La storia che ci offre Buffoni – nel suo libro fa una precisa distinzione tra story e history – è una vera e propria staffetta esistenziale. Staffetta che lega vite dei tre poeti, con la straordinarietà che le accomuna – insieme alla loro omosessualità – e la pesante coltre di ipocrisie e ricatti, di non detti e di verità urlate, che si accavallano nel fluire degli eventi. Due pub, tre poeti e un desiderio, leggiamo nella presentazione dell’opera, «racconta la loro storia come se insieme avessero vissuto una vita sola. Come se fossero stati una sola persona, che fino a trentasei anni è Byron, dai trentasei ai quarantasei è Wilde, dai quarantasei ai sessantasei è Auden».

Un rincorrersi di eventi

In questa ricostruzione, non c’è solo l’apporto storico – appunto – ma emerge un filo rosso che accomuna quei destini e li traghetta nel presente. Nel nostro. Sembra metterci in guardia, Buffoni. Se oggi possiamo andare mano nella mano, di fronte a un ufficiale di stato, a pronunciare il fatidico sì, non è un accidente. Niente è avvenuto per caso. Non è men che mai un regalo della fortuna. C’è un rincorrersi di eventi, un mutamento nella storia del pensiero, una lotta che prima di ogni altra cosa è sul piano personale e che poi, in un secondo momento, diventa una questione pubblica. Politica.

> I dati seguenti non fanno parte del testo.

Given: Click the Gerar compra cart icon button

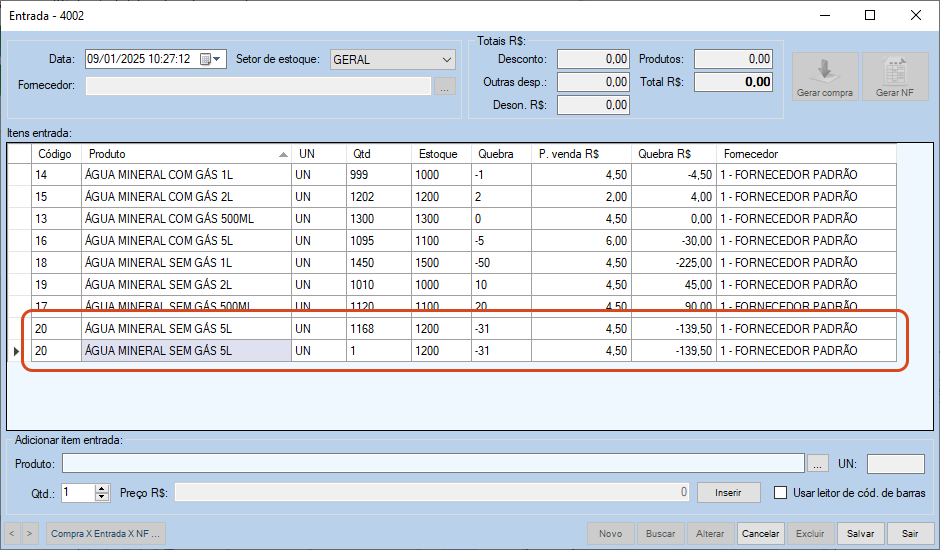Looking at the screenshot, I should tap(825, 77).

Due pub, da Londra a New York

I due pub citati sono il White Swann e lo Stonewall Inn. Da Londra a New York. Da una retata che nel 1810 generò arresti, vite rovinate, condanne a morte all’altra – quella notte tra il 27 e il 28 giugno del 1969 – da cui ebbe inizio la liberazione della comunità Lgbt+. Sembra esserci qualcosa di evocativo anche nei nomi di questi luoghi: dal cigno bianco, la cui purezza dell’immagine ne denuncia anche la fragilità, al muro di pietra, dove si infrangerà l’intransigenza e l’omo-transfobia di una società che non voleva vedere l’altro da sé.

Una storia dell’omosessualità che si serve della coscienza critica

E in questa narrazione, Buffoni restituisce il carattere complesso di una realtà che per secoli si è sviluppata in modo sotterraneo (ma non del tutto invisibile) nella società del tempo. Lo fa con curiosi aneddoti, analizzando la storia delle parole, a cominciare dal termine gay che già nell’Inghilterra di Byron aveva il significato che oggi diamo ad esso. Lo fa ricostruendo situazioni, retroscena e illuminando con la luce della verità storica quanto sottaciuto nel corso del tempo dal mondo accademico, dalla critica ufficiale, dalla storiografia stessa. La sua è una storia dell’omosessualità vista attraverso lo sguardo dell’uomo di cultura, dello studioso di filologia, del critico letterario. Una history che non si serve solo della conoscenza, ma che si snoda anche attraverso la coscienza. Civile, politica, umana.

Il libro verrà presentato il 5 giugno, alle ore 18:00, alla Gay Croisette ed è tra le iniziative culturali del Roma Pride 2019.